On 07/07/2015 03:33 PM, Larry Doolittle wrote:
> On Tue, Jul 07, 2015 at 03:12:52PM -0400, Dave McGuire (mcguire AT neurotica DOT com) [via geda-user AT delorie DOT com] wrote:
>>   All of that is purely subjective.  FOR ME, yes, C is nearly the
>> ultimate in fun.  My C code has far fewer bugs than my code in nearly
>> any other language, my code size (the binary...which is all that really
>> matters!) is a fraction of anything else, and "better"...well that just
>> spells "subjective" right there.
> 
> There's a lot to like about Python etc.  But C is an established
> ISO standard.  I have C code that I wrote 20 years ago that runs
> flawlessly.  Can't say that about Python.  The best you can do is
> claim that since Python is open-source and written in C, you can
> freeze an arbitrary Python version and run it forever.  But that
> is somewhat impractical, given the goals of grabbing python modules
> from wherever, and given the size of its code base.

  Absolutely.

> I'd like to see at least one of Python, Lua, Nim, Julia, ... reach
> the level of maturity and stability that we have in C today.  But
> that clearly won't happen quickly.  And it's hard to crystal-ball
> gaze and figure out which one deserves our brain cells today.
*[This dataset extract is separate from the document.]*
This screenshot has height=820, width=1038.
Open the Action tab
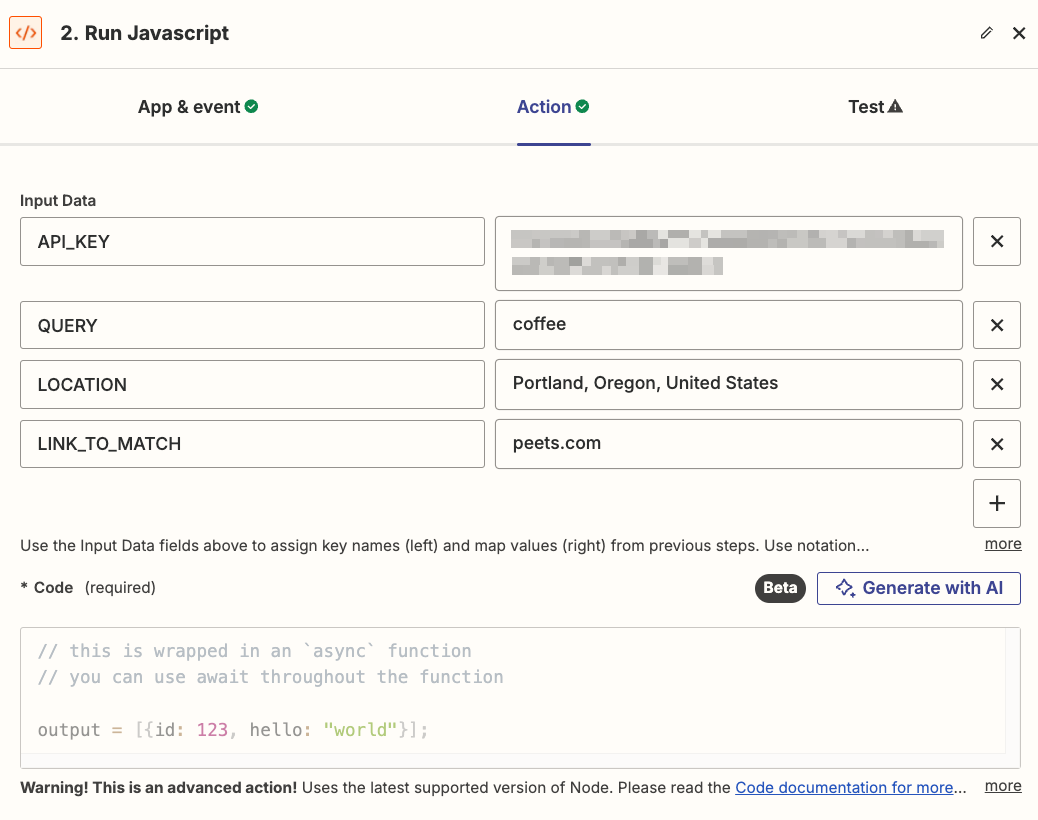[x=553, y=107]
  Too true.  It's always a gamble.  I believe the world truly needs a
language that's established and standardized to the level of C, but that
isn't the abortion that is C++ or the lumbering pig that is virtualized
Java, that compiles all the way to a native executable binary.

> For all the javascript bashing I heard here, I'd like to point out
> that it, too, shows up as an ISO/IEC standard.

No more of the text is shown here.